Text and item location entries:
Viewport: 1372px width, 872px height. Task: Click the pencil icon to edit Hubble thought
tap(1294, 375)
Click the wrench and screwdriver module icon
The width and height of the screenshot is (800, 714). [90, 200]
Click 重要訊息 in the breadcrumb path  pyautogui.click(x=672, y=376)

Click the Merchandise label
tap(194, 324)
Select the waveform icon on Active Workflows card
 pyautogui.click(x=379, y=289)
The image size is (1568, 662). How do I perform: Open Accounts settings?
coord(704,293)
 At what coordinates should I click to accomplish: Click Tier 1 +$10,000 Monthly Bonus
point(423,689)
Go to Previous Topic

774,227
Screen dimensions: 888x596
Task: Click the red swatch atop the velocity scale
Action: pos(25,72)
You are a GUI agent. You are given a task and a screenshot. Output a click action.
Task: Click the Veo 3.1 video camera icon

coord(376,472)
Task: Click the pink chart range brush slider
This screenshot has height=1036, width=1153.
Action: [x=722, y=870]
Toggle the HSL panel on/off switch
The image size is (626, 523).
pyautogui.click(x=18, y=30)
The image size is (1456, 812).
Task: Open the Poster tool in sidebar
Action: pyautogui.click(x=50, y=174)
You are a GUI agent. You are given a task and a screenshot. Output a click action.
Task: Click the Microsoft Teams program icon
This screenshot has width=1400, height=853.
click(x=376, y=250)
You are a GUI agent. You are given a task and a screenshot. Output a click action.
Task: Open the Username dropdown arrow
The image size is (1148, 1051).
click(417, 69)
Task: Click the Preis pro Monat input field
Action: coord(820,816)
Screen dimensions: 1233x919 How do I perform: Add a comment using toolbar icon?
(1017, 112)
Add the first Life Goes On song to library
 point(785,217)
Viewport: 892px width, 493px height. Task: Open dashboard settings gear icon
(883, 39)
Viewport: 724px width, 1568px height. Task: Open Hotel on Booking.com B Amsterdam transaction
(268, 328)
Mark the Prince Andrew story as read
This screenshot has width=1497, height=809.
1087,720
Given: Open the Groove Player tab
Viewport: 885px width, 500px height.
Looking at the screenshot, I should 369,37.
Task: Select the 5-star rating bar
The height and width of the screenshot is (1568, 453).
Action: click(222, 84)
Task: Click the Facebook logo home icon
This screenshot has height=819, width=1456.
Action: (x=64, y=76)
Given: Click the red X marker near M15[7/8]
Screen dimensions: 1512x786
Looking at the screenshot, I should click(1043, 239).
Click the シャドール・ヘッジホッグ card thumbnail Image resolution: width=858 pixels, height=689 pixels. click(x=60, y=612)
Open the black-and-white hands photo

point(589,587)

:: WHAT TO PRODUCE ::
Copy every line of the items above word for word.

:: FULL OUTPUT ::
Viewport: 1372px width, 872px height. Task: Click the pencil icon to edit Hubble thought
tap(1294, 375)
Click the wrench and screwdriver module icon
The width and height of the screenshot is (800, 714). [90, 200]
Click 重要訊息 in the breadcrumb path  pyautogui.click(x=672, y=376)

Click the Merchandise label
tap(194, 324)
Select the waveform icon on Active Workflows card
 pyautogui.click(x=379, y=289)
The image size is (1568, 662). How do I perform: Open Accounts settings?
coord(704,293)
 At what coordinates should I click to accomplish: Click Tier 1 +$10,000 Monthly Bonus
point(423,689)
Go to Previous Topic

774,227
Screen dimensions: 888x596
Task: Click the red swatch atop the velocity scale
Action: pos(25,72)
You are a GUI agent. You are given a task and a screenshot. Output a click action.
Task: Click the Veo 3.1 video camera icon

coord(376,472)
Task: Click the pink chart range brush slider
This screenshot has height=1036, width=1153.
Action: [x=722, y=870]
Toggle the HSL panel on/off switch
The image size is (626, 523).
pyautogui.click(x=18, y=30)
The image size is (1456, 812).
Task: Open the Poster tool in sidebar
Action: pyautogui.click(x=50, y=174)
You are a GUI agent. You are given a task and a screenshot. Output a click action.
Task: Click the Microsoft Teams program icon
This screenshot has width=1400, height=853.
click(x=376, y=250)
You are a GUI agent. You are given a task and a screenshot. Output a click action.
Task: Open the Username dropdown arrow
The image size is (1148, 1051).
click(417, 69)
Task: Click the Preis pro Monat input field
Action: coord(820,816)
Screen dimensions: 1233x919 How do I perform: Add a comment using toolbar icon?
(1017, 112)
Add the first Life Goes On song to library
 point(785,217)
Viewport: 892px width, 493px height. Task: Open dashboard settings gear icon
(883, 39)
Viewport: 724px width, 1568px height. Task: Open Hotel on Booking.com B Amsterdam transaction
(268, 328)
Mark the Prince Andrew story as read
This screenshot has width=1497, height=809.
1087,720
Given: Open the Groove Player tab
Viewport: 885px width, 500px height.
Looking at the screenshot, I should 369,37.
Task: Select the 5-star rating bar
The height and width of the screenshot is (1568, 453).
Action: click(222, 84)
Task: Click the Facebook logo home icon
This screenshot has height=819, width=1456.
Action: (x=64, y=76)
Given: Click the red X marker near M15[7/8]
Screen dimensions: 1512x786
Looking at the screenshot, I should click(1043, 239).
Click the シャドール・ヘッジホッグ card thumbnail Image resolution: width=858 pixels, height=689 pixels. click(x=60, y=612)
Open the black-and-white hands photo

point(589,587)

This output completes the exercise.